Vascular Assessment:
- The arteriogram remains the gold standard. However, modern non-invasive techniques such as CT Arteriogram are preferred.
- The ideal time for an arteriogram after a knee dislocation remains debated.
Nerve Injury:
- Occurs in up to 40% of cases.
- The most commonly affected nerve is the common peroneal nerve, mainly due to traction injuries.
- In cases of foot drop, an orthosis is needed. If there's no improvement by the time of definitive treatment, surgery might be necessary.
Initial Management:
- Often, the knee can be reduced in a closed manner.
- Up to 50% present post spontaneous reduction.
- The focus should be to immobilize, then reassess.
Definitive Management:
- Surgical intervention outperforms non-surgical treatment in terms of recovery scores and the rate of return to sports or work.
- Repair vs. Reconstruction remains a debated topic, but early intervention (within 3 weeks) yields better outcomes.

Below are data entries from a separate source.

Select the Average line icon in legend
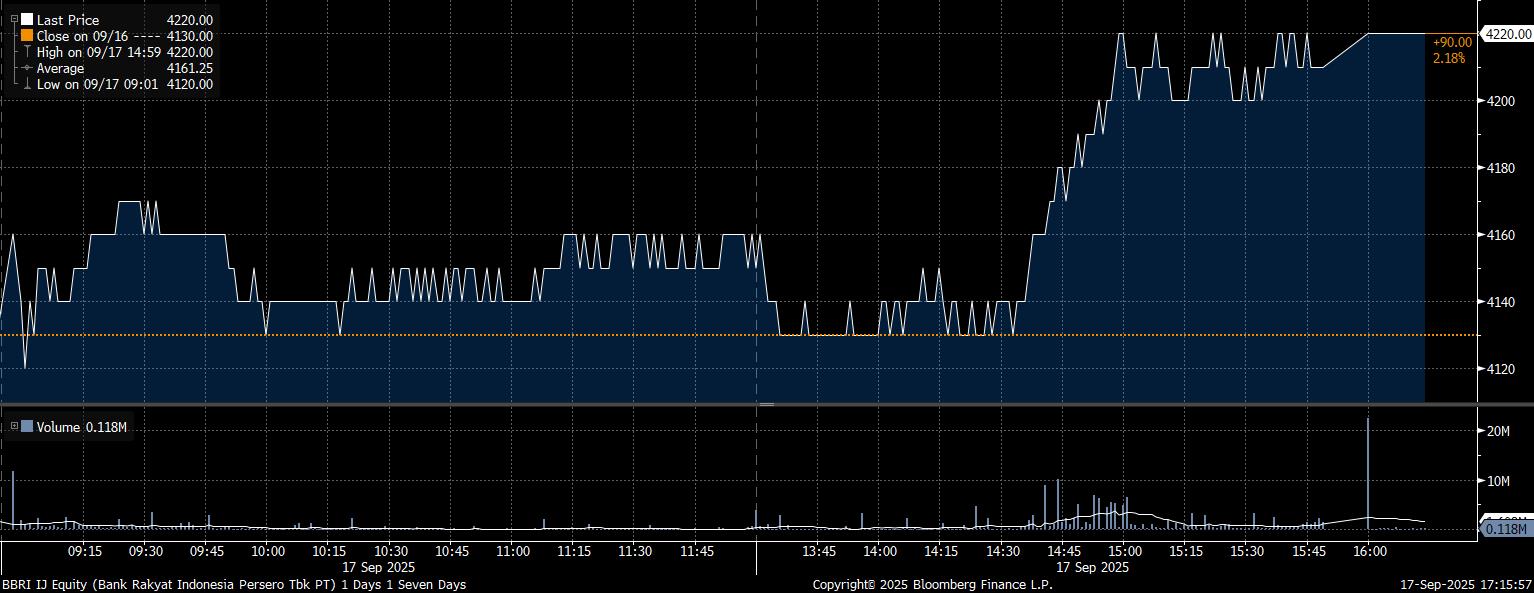This screenshot has height=593, width=1534. tap(27, 68)
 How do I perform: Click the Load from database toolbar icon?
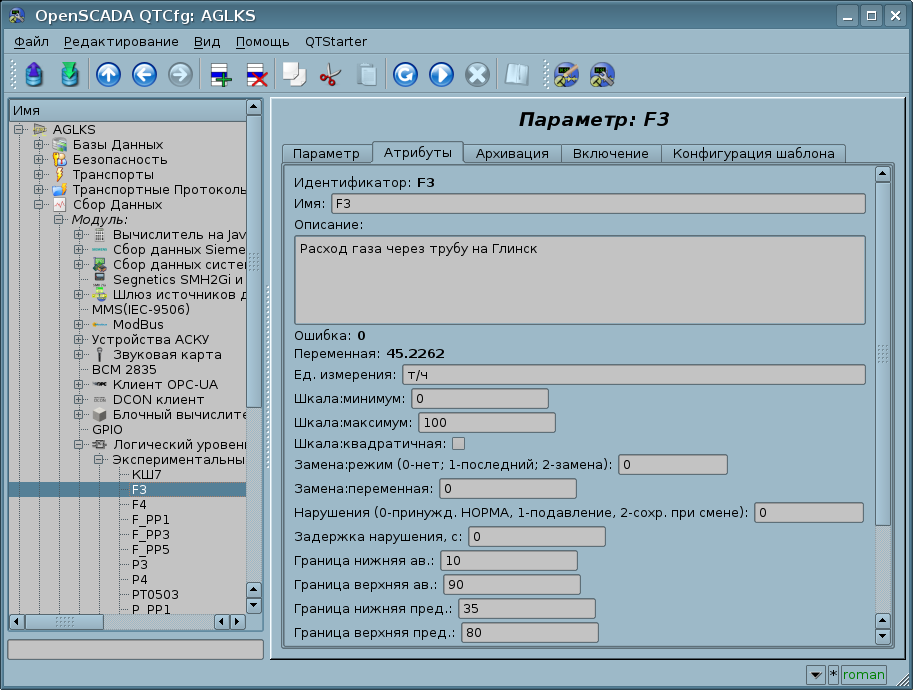point(35,75)
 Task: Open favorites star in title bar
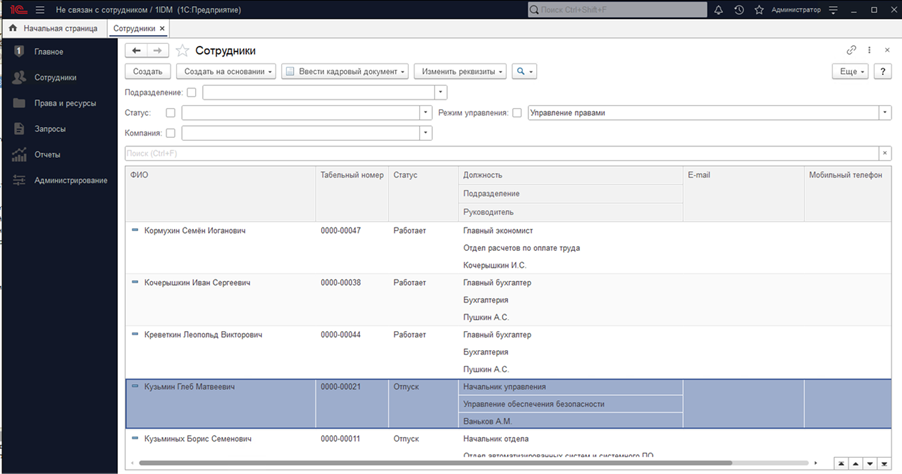pos(760,10)
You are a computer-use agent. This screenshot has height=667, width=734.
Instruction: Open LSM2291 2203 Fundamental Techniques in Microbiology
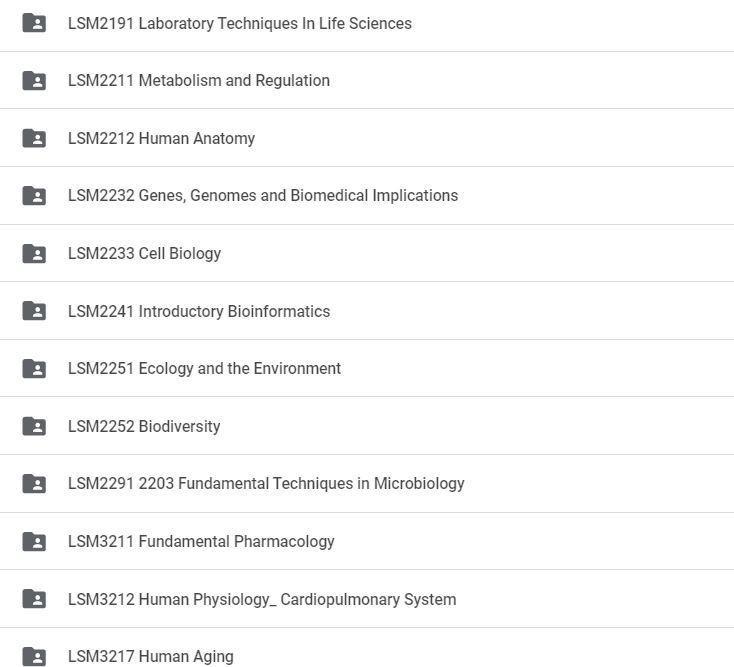point(266,484)

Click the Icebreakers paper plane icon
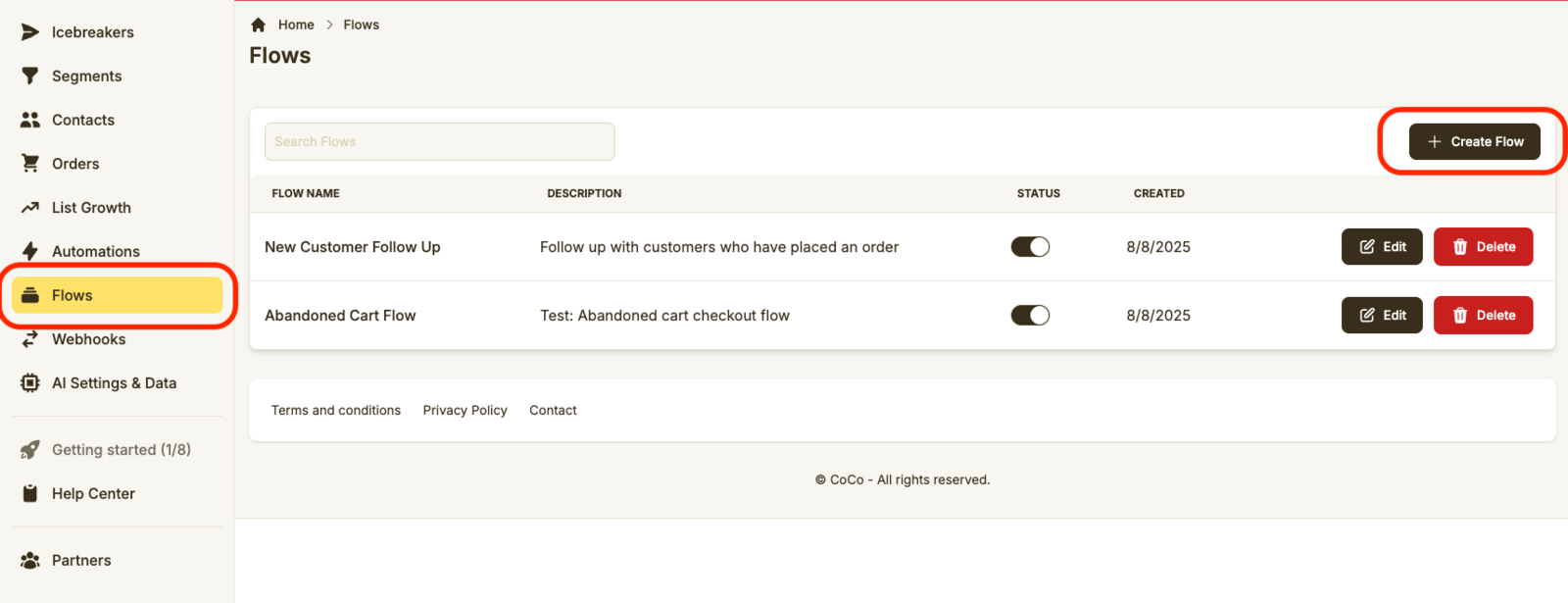[x=30, y=32]
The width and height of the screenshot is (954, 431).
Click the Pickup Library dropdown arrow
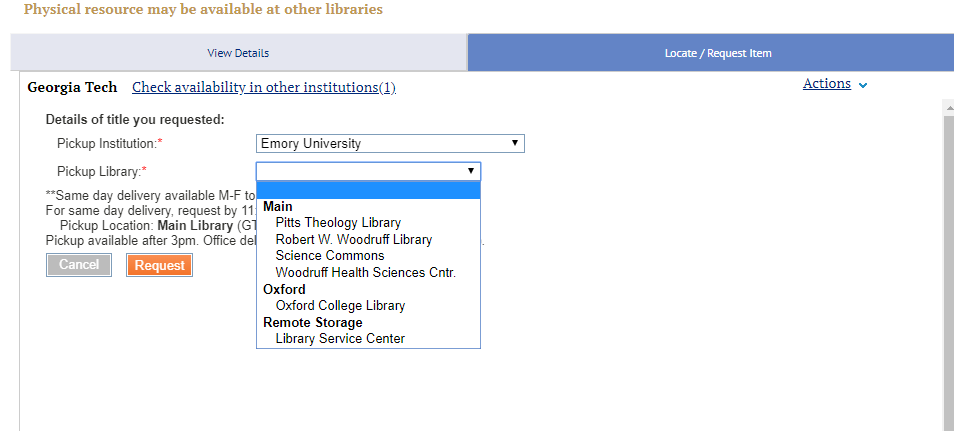click(470, 171)
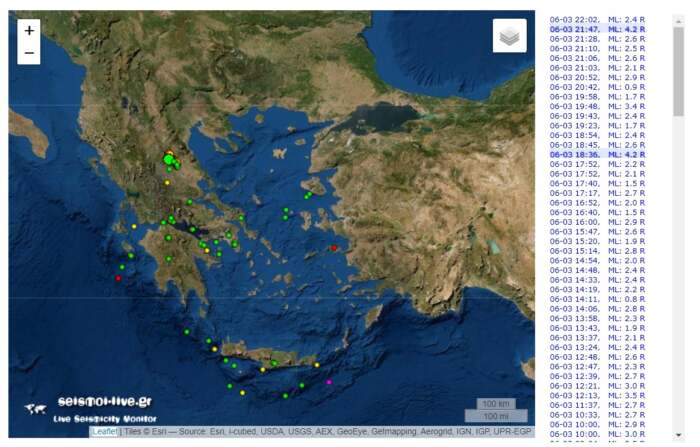The width and height of the screenshot is (700, 447).
Task: Click the red marker in the Ionian Sea
Action: click(x=118, y=279)
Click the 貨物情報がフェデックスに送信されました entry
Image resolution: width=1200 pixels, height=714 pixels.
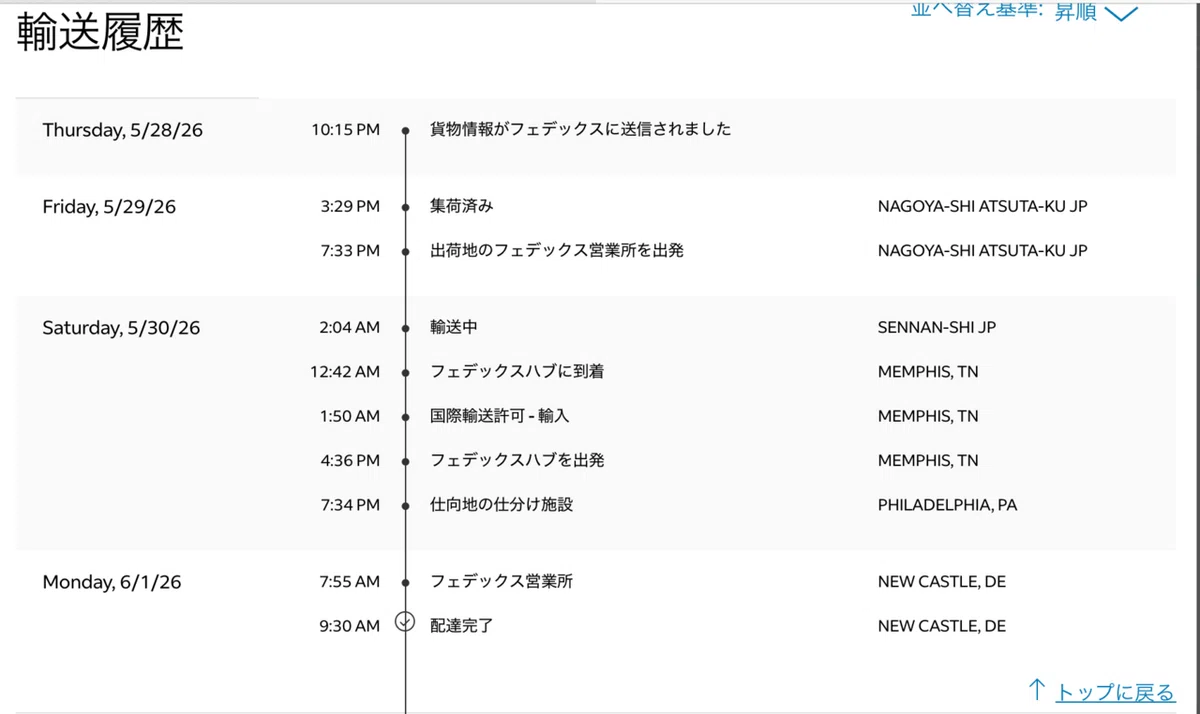pyautogui.click(x=580, y=129)
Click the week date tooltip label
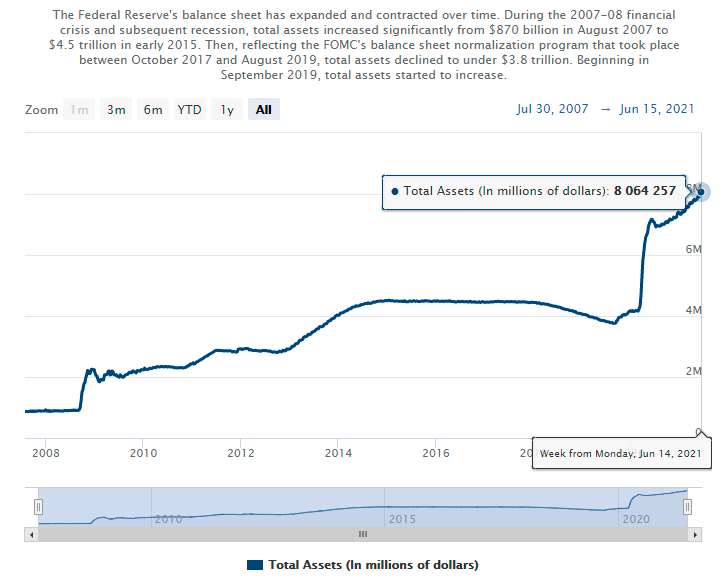The image size is (725, 579). [621, 453]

- No significant difference in outcomes was noted between early and late surgery for severe injuries, but staged surgical treatment often offers the best functional outcomes.
Conclusion:
Knee dislocations are rare yet critical injuries that require a high index of suspicion due to the high rate of associated neurovascular complications. Immediate treatment should follow the ATLS protocol, aiming to reduce, re-perfuse, and reassess before planning definitive management.